[TASK ITEM] Leave out the pictures and repeat exactly the lines from the one containing "768x509 pixels. At" through the end of the records.

(Stored data entries)
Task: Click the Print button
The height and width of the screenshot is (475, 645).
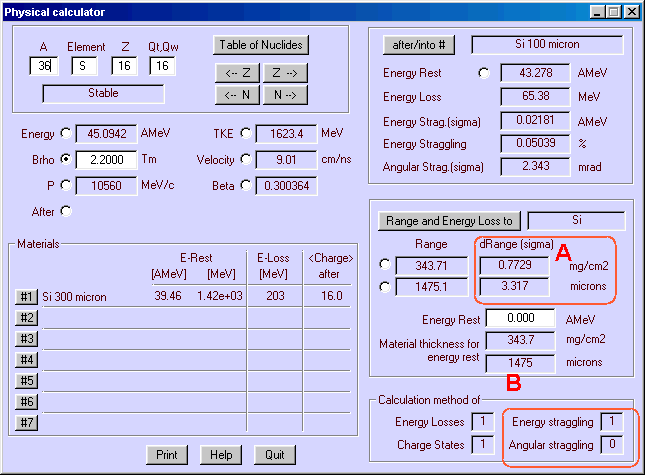Action: coord(168,455)
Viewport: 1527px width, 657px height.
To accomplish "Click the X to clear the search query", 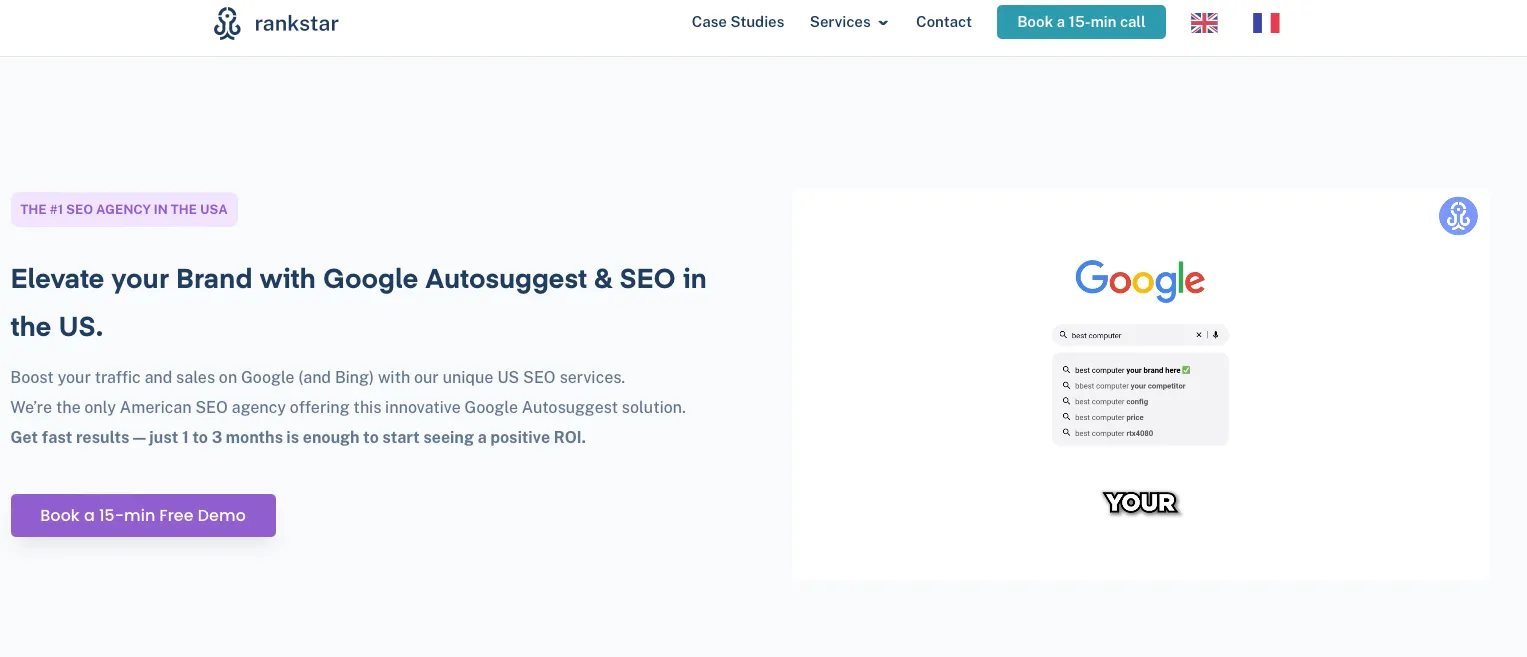I will pos(1199,335).
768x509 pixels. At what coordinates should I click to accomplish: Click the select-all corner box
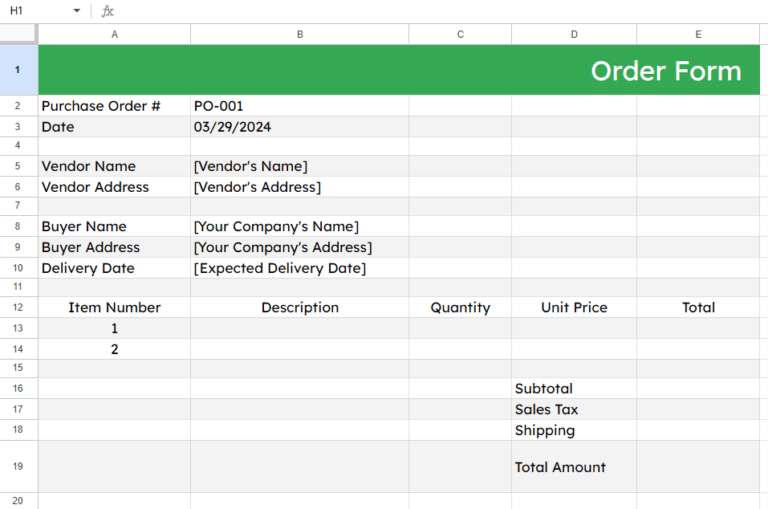tap(18, 34)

[RESPONSE FOR THIS EXERCISE]
768x509 pixels. At what coordinates should I click to accomplish: Click the select-all corner box
tap(18, 34)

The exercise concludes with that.